Grieving Durham mom's message to young men: 'Put the guns down'

Anthony Wilson Image
Tuesday, June 30, 2020
Grieving Durham mom's message to young men: 'Put the guns down'
Grieving Durham mom's message to young men: 'Put the guns down'

DURHAM, N.C. (WTVD) -- The first media reports about the murder of a 19-year-old man on Father's Day in Durham appeared with sadly familiar video of flashing blue lights and police working the scene for clues.

The victim's mother, Yolanda Murray-Barkley, is still grief-stricken weeks later and after agreeing to an interview, she asked ABC11 to accompany her to the gravesite of her son, Phillip Jones.

"I just planned my mother's funeral. Now I had to plan my son's funeral," Murray-Barkley said, as she faced their side-by-side headstones. "And I'm still trying to process it all myself. He was so easily influenced by others who he thought was cool. And I constantly told him, being cool is not going out here, doing all these bad things. Being cool is being able to say no."

She told us she tried to keep her son out of trouble, even sent him to a group home at one point.

"Because he was affiliated, he was trying to get out, with the Crips. And I let them know at the funeral, don't mistake that for more than what it is. Because his favorite color was blue long before he even knew these people," she said.

Murray-Barkley said when she was growing up in the McDougald Terrace community, the neighbors could leave their doors unlocked and children knew misdeeds would be handled, first by observant adults who were not relatives but reported any transgressions to a child's parents. Serious beefs were resolved man to man, without weapons.
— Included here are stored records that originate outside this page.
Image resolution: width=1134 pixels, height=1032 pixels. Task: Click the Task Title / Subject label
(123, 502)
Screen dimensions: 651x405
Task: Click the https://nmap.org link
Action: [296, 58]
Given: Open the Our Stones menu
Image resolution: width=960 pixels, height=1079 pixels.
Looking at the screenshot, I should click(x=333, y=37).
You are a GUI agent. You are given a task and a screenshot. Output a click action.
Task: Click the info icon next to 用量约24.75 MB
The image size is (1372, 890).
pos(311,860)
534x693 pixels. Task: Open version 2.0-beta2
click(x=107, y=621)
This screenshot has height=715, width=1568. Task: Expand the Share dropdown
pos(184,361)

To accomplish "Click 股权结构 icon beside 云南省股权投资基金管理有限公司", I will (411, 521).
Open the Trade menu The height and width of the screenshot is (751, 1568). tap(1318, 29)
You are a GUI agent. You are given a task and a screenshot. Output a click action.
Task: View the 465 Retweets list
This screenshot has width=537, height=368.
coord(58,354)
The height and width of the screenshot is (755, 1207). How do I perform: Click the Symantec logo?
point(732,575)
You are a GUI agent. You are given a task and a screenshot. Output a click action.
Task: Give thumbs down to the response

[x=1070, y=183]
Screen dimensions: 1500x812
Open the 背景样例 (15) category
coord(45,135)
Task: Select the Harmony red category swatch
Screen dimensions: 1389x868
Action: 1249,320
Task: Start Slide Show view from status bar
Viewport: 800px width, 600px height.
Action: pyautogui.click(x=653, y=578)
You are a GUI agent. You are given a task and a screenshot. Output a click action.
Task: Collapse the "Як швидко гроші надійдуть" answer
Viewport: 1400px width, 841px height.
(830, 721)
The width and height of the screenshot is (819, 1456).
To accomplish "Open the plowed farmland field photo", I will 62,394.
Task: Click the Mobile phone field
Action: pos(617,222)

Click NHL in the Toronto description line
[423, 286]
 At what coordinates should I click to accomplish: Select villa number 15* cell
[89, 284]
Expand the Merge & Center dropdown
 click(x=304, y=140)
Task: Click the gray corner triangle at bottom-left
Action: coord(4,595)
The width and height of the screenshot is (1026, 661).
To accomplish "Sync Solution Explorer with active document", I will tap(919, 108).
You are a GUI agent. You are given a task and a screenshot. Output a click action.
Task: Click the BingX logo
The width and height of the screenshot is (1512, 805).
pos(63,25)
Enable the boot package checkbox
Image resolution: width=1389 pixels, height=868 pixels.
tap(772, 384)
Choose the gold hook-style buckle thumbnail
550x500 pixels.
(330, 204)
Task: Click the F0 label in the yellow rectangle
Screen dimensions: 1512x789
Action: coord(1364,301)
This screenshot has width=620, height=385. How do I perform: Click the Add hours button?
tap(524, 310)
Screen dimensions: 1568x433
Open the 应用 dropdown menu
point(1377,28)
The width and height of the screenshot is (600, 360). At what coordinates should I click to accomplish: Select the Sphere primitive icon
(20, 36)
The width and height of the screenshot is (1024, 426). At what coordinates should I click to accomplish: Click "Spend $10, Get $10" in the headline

"Because back in the day, if you had a dispute you duked it out," she said. "But you lived to see another day. Picking up a gun is the coward's way out."

But this time, an Instagram beef cost her son his life. She said someone affiliated with a gang killed him while he sat outside his sister's apartment, talking on the phone.

Grieving mother Yolanda Murray-Barkley issues plea for violence to end.

"He wasn't armed, or anything like that. But apparently somebody told them where he was, and they came," Murray-Barkley said. "I heard that words were exchanged, and then they just pulled out a gun."

She's aware of the recent media coverage of Black men killed while in police custody, or by self-styled neighborhood enforcers.

"But it seems it only matters if they're killed by a police officer or a White person. He didn't get killed by any of those," she said. "He got killed by another Black person, so why doesn't any of that matter?"

As she said at a memorial for Jones, "my son matters."

Now she's calling for those who want funds redirected from traditional policing to help keep young men like her son out of harm's way and bad influences.

"If you're going to fund them, fund programs where they can help these youth out here," she said.

Murray-Barkley also said something should be done to make it harder for immature people to get guns.

"Just like there's an age limit on obtaining alcohol, there should be an age limit on obtaining a firearm, you know?"

She also said she hoped that any young men who may be plotting revenge in the name of Jones will hear her plea.

"It's not going to bring my son back. You're just going to bring pain to another mother, or even your own," she urged. "Just put the guns down. Please, put them down."